Владимир был ему искренне благодарен. Он поднялся на ноги и под градом пуль и сабельных ударов кинулся к Павлу. Волков успел вовремя и ударил в спину горцу, занесшему над головой друга окровавленную шашку. О чести он сейчас не думал, в эту минуту его волновала только жизнь Павла. Горец с криком упал, и Владимир довершил дело.

— Как ты?

— А-а, моя рука, — подал голос Павел.

— Поднимайся, — только и сказал Владимир и схватился с новым врагом.

Их клинки схлестнулись и выбили искры. Против Волкова встал здоровенный чеченец, наверное, в два раза превосходящий его силой. Сабля и шашка встретились вновь и разошлись в танце стали. Волков попытался атаковать вторично, но резкая контратака горца, заставила его отступить. На стороне соперника оказалась мощь и тяжесть, каждый удар отшвыривал назад или вбивал в землю. Владимир начал кружить, уходя от все новых и новых замахов. Единственная возможность победить такого противника это дождаться его ошибки и воспользоваться ее.

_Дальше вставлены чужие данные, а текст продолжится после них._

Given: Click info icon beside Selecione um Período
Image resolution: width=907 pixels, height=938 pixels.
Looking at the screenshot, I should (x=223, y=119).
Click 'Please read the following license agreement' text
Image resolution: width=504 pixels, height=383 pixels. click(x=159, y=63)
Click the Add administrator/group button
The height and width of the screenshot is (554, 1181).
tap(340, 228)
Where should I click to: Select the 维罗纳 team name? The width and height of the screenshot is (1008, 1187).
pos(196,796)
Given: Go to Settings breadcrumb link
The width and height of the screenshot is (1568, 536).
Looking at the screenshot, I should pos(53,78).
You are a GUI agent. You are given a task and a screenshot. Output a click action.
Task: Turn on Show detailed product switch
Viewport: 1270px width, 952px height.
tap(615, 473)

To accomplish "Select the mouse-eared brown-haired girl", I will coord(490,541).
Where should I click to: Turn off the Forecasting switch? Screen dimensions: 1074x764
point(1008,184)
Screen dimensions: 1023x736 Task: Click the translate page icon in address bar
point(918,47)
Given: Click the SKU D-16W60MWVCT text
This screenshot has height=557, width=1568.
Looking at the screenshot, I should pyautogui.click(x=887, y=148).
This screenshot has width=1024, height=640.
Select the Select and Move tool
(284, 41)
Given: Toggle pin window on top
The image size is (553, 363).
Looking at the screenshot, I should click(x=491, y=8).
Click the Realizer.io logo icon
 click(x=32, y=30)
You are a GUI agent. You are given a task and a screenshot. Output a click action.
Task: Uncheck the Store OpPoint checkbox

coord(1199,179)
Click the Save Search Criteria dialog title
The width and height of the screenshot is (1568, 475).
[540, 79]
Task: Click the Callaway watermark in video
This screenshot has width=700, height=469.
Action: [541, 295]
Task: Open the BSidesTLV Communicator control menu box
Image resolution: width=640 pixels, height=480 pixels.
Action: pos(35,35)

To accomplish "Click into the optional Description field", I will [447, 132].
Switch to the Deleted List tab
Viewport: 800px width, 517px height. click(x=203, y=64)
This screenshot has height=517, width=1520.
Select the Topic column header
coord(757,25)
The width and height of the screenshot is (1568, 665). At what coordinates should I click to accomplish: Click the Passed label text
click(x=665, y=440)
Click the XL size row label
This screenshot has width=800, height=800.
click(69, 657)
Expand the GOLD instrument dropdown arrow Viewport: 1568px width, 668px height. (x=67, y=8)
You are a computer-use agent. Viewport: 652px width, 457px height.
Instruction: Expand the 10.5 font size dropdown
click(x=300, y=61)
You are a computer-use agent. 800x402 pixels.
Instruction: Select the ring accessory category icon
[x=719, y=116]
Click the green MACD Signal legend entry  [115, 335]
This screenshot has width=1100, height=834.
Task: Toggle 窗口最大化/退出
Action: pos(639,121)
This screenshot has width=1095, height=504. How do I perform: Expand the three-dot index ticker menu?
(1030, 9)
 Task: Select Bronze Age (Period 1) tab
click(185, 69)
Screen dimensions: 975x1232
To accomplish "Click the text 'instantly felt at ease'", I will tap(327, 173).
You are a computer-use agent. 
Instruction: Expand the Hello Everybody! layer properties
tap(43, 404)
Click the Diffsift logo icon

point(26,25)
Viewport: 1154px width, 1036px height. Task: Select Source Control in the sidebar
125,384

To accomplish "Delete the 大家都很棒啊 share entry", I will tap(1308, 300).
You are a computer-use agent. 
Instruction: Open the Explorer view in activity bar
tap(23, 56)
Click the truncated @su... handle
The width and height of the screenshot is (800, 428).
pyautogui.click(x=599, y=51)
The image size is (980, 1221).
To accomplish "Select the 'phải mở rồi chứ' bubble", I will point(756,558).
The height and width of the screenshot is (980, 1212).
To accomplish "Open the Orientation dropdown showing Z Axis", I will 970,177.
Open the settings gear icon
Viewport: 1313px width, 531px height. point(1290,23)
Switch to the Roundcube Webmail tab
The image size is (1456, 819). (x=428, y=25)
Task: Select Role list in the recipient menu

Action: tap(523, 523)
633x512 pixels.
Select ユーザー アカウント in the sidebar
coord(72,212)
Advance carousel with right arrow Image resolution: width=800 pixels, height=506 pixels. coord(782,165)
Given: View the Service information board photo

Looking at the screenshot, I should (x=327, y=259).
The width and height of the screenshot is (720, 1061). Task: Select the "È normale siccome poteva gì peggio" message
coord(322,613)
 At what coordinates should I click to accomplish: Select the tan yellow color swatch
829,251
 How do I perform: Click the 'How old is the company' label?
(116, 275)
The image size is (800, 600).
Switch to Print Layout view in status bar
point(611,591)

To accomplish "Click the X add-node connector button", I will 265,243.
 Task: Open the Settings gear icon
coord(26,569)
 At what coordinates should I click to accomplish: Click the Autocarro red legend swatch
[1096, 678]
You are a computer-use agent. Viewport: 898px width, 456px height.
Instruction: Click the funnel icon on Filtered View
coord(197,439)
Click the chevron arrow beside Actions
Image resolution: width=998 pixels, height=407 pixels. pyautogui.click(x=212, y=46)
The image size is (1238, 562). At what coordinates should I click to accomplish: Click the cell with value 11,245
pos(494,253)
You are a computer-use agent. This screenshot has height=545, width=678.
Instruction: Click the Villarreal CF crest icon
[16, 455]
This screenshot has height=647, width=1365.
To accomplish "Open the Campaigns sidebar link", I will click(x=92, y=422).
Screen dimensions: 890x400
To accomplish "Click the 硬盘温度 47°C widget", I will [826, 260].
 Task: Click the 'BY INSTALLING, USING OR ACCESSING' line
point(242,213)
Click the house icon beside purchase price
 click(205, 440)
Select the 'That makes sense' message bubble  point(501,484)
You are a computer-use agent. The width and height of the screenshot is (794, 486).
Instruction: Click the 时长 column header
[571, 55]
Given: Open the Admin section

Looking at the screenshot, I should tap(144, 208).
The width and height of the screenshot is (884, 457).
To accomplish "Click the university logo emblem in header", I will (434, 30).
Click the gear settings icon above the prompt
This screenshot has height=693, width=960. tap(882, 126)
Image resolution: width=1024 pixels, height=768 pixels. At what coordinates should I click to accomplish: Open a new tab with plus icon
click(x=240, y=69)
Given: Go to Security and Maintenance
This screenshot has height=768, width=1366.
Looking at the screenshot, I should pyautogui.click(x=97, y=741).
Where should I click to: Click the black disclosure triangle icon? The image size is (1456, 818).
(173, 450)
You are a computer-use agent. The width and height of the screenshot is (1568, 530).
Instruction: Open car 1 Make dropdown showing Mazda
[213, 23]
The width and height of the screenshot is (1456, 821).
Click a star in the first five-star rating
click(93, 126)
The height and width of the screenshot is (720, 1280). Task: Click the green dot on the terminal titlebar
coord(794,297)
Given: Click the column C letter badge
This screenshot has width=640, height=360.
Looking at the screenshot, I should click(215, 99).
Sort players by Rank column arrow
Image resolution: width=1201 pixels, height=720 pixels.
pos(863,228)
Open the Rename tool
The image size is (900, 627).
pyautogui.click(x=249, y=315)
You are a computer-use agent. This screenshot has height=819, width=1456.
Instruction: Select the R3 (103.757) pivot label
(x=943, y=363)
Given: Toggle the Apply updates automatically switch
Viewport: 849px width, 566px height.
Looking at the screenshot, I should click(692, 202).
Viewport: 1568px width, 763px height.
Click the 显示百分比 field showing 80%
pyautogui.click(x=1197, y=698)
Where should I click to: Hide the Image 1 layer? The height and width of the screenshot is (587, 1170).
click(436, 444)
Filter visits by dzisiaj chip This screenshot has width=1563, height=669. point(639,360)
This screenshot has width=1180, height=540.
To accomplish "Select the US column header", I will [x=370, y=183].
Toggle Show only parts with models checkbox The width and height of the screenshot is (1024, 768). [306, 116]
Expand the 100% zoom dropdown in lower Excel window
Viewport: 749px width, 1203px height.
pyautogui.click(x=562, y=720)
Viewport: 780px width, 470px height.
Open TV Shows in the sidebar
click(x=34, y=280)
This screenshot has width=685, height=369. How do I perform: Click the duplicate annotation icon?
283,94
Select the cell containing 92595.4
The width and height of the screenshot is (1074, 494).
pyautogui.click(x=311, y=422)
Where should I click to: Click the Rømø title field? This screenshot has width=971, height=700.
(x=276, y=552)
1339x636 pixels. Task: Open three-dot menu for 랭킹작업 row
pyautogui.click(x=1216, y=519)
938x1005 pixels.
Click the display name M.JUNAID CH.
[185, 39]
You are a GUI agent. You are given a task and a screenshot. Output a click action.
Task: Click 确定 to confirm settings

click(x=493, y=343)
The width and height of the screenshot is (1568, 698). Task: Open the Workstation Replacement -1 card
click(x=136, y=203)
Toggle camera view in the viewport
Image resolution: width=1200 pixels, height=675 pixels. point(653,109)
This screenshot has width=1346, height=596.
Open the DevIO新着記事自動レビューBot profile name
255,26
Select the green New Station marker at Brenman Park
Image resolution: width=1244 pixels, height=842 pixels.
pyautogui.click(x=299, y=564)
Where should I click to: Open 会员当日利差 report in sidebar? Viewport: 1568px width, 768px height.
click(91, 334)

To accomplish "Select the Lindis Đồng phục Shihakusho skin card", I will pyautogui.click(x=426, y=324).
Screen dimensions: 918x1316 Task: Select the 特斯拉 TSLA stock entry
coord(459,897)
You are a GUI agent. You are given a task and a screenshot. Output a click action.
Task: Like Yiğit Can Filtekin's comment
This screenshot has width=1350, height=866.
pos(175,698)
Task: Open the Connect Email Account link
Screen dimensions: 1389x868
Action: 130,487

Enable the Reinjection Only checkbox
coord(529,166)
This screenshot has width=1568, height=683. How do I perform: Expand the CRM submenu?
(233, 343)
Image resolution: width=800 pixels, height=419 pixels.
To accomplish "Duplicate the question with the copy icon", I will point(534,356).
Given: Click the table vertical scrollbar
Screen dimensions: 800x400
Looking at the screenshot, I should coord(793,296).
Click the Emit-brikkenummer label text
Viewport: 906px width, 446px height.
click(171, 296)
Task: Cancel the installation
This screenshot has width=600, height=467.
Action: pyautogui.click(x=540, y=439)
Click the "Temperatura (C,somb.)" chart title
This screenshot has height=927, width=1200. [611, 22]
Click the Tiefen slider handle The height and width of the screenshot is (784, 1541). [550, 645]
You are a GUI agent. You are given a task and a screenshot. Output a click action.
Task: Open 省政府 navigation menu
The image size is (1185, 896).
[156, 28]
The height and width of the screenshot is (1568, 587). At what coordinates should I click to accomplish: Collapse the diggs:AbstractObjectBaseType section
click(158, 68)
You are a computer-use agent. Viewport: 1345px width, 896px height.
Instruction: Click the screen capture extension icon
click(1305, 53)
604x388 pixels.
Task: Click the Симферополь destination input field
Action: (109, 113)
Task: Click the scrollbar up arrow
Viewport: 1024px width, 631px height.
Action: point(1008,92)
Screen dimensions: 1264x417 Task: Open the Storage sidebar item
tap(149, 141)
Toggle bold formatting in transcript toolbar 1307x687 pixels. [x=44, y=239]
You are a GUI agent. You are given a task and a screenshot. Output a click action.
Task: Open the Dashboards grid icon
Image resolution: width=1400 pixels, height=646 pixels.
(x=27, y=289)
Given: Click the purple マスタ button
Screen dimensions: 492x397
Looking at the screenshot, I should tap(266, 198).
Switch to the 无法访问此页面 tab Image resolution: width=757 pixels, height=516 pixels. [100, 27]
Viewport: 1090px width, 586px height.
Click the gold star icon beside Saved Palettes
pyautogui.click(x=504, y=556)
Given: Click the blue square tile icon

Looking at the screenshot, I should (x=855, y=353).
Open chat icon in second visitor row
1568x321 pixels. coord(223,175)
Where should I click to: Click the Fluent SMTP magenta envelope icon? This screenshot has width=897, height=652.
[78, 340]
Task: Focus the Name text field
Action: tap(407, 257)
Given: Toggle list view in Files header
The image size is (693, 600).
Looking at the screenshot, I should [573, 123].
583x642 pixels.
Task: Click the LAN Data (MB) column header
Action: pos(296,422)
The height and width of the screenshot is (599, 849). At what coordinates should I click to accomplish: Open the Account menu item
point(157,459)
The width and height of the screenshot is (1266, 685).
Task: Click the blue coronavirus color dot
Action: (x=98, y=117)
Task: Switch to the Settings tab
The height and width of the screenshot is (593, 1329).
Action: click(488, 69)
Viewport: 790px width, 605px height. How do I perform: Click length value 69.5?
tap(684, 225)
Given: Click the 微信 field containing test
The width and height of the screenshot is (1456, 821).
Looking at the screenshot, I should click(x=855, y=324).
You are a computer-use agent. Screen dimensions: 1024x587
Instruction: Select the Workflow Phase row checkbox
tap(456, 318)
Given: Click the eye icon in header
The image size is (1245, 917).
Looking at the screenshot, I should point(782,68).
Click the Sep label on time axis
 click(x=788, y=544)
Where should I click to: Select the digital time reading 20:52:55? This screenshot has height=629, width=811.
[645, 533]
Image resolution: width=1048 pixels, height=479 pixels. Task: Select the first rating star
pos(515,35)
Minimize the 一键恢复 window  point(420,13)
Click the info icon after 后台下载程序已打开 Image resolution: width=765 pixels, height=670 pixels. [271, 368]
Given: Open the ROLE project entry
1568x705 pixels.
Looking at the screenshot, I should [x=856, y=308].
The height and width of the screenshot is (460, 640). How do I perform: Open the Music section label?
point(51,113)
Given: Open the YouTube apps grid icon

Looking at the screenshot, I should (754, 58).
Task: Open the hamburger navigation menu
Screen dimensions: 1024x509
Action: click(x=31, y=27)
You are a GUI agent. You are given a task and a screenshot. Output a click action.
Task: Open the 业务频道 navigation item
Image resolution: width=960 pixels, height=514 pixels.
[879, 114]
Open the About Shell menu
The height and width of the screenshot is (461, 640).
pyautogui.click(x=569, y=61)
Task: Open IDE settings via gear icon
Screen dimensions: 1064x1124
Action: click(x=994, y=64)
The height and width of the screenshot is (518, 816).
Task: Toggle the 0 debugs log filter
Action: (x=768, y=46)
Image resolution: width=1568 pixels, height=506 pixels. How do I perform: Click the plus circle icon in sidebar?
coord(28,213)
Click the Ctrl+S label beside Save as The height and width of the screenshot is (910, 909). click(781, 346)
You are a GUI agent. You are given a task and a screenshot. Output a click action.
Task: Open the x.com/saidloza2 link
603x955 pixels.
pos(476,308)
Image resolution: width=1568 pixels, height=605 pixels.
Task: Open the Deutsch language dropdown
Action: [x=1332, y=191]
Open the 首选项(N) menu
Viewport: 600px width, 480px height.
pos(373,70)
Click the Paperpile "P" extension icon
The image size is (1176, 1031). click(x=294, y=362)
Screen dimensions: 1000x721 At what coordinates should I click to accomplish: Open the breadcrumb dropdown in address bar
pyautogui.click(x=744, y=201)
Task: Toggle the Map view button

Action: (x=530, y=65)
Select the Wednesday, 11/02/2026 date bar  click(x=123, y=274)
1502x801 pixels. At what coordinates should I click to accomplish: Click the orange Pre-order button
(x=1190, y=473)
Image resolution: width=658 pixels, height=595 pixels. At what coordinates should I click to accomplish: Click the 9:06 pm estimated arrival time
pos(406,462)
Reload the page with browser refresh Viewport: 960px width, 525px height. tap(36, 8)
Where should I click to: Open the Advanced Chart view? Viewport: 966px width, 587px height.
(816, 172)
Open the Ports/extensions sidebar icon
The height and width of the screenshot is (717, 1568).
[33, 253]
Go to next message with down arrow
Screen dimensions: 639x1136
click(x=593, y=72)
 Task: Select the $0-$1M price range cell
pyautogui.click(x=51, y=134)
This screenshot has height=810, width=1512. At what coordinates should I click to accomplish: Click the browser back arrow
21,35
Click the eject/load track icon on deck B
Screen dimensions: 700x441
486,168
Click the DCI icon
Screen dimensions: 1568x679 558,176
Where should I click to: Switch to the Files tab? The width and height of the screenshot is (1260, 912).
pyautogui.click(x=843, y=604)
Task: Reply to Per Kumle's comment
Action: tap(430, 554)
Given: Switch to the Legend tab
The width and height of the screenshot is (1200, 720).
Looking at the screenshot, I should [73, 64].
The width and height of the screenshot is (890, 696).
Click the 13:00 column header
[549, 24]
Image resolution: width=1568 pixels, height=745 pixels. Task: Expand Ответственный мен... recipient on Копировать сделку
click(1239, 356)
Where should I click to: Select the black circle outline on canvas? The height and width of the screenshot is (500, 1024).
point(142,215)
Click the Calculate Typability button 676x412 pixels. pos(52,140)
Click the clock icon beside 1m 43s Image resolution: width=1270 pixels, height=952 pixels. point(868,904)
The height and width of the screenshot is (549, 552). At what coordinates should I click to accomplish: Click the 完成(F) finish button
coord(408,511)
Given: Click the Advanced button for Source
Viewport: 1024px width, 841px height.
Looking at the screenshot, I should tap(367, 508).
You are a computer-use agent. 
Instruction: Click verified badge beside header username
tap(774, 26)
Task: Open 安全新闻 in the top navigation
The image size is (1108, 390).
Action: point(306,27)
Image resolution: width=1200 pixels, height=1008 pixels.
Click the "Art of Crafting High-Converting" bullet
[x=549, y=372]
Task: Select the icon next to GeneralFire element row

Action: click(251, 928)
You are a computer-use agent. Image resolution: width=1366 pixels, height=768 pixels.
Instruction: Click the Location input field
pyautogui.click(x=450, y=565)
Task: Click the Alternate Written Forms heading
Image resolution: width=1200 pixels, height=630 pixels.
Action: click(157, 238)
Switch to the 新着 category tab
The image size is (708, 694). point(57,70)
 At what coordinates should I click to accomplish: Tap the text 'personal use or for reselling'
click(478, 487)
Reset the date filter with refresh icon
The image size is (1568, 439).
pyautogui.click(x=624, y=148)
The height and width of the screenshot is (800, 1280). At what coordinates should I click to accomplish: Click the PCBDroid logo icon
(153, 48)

Но горец оказался далеко не так прост, его удары были быстрые и тяжелые. Очередная мощная атака сбила Владимира с ног, и он упал. В следующую секунду нависшая над ним фигура заслонила солнце. Здоровяк занес шашку, чтобы добить Волкова, но вдруг остановился. Что-то врезалось ему в бок. Горец в ярости закричал и схватил левой рукой шашку Павла, вонзенную в плоть. Он еще раз вскричал и потянул ее из себя. Павел в ужасе отшатнулся и выпустил оружие из рук. Горец отшвырнул его шашку в сторону и с горящими глазами двинулся на безоружного обидчика. Но тут вскочил Волков. Он полоснул по незащищенной спине горца. Тот вновь развернулся и, размахивая клинком, кинулся вперед.

Но Владимир предугадал действия противника и рубанул саблей. Закаленное лезвие вонзилось в тело чеченца, и будто разрезая масло, пошло дальше. Но еще живя, уже поверженный враг схватил парня за горло и начал душить. Владимир постарался как можно глубже вогнать саблю в его плоть, хотя воздуха уже не хватало. И вдруг что-то круглое и черное упало к ногам сражавшихся. Фитиль уже догорал, а Волков лишь с ужасом осознал, что это бомба. И тут она взорвалась…

Часть 1

Глава 1. Высший свет

Петербург. Сентябрь 1835 года.

Крытый экипаж остановился у величественного каменного особняка. Дверца повозки отворилась, и оттуда вышел молодой человек, в высоком цилиндре и в черном плаще, поверх которого был небрежно накинут белоснежный шарф. Руки в атласных перчатках сжимали увесистую трость с отполированным до блеска набалдашником в виде головы волка.

Больше всего этот молодой господин напоминал лондонского денди или юного прожигателя отцовского состояния. Правда, последним Владимир Волков себя не считал, хотя многие бы уверили вас в обратном. И прибыл он вовсе не из Лондона, а из Парижа, в котором ему довелось провести последние четыре года жизни. За это время Волков успел соскучиться по Петербургскому свету и теперь спешил наверстать упущенное.

«Как странно так не любить свет и все время желать оказаться в его лучах», — подумал Владимир.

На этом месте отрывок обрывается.